Purpose: To determine the rate of curve progression and factors related to curve progression in untreated adolescent idiopathic scoliosis in a prospective cohort study within a national school screening program.

Methods: Over 140,000 school children are screened annually in Singapore for common health conditions, including scoliosis. In 1996/1997, a randomized sample in 4 age groups consisting of 72,699 children was enrolled in a scoliosis prevalence study, where 263 were found to have spinal curvatures of 10 degrees and above. After exclusions, 250 children were followed up to evaluate curve progression over a five year period up to 2001/ 2002. Basic demographic data, age at menarche or break of voice, scoliometer reading, curve type, Cobb angle, curve rotation, and Risser grade were recorded. Curve progression was defined as five degrees or more. Curve progression was correlated to individual factors like age, sex, puberty, curve type and magnitude as well as combinations of factors like curve magnitude with age, sex, puberty and age at diagnosis. Summary of Findings: Overall, curves in 28% of children progressed. Age at diagnosis, sex, pre-menarche status, and curve magnitude were statistically correlated to curve progression. Taking curve magnitude and age together, 53% of 11-12 year-olds with curves 20 degrees or more progressed compared to 10% of 13-14 year-olds with curves less than 20 degrees. 56% of children with curves 20 degrees or more and Risser grades 0-2 progressed, compared to 17% with curves less than 20 degrees and Risser grades 3-5. Combining curve magnitude, age, sex, and puberty together, a prepubertal female under 13 years old and having a curve of 25 degrees or more has a 70% chance of curve progression. In comparison, a post-pubertal female older than 13 years of age and a curve of less than 25 degrees has only a 10% chance of progression.

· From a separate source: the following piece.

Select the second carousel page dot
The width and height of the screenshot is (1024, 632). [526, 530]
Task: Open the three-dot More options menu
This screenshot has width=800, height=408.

Relationship Between Findings and Existing Knowledge: Curve progression in adolescent idiopathic scoliosis has been reported to vary from 5.2% to 56% depending on the patient population, with the lower rates being found in school screening studies. Nachemson et al (1982) reported that 10-12 year old girls with untreated scoliosis of 20-29 degrees had a 60% risk of curve progression. Lonstein and Carlson (1984) in a study on curve progression of cases detected through screening found that 23.2% children with untreated scoliosis progressed, and that curve magnitude, skeletal immaturity, and curve pattern were associated with progression. Our findings are similar, with pre-pubertal females under the age of 13 years old and with large curves at diagnosis having the greatest risk of progression.

Overall Significance of Findings: Knowing the risk of curve progression in a local Asian population is important in the decision making process when giving advice on the management of the patient with adolescent idiopathic scoliosis. Data on the factors relating to curve progression has so far been available only from studies in Western populations. To the best of our knowledge, this is the first study on curve progression in a school screening population in Asia.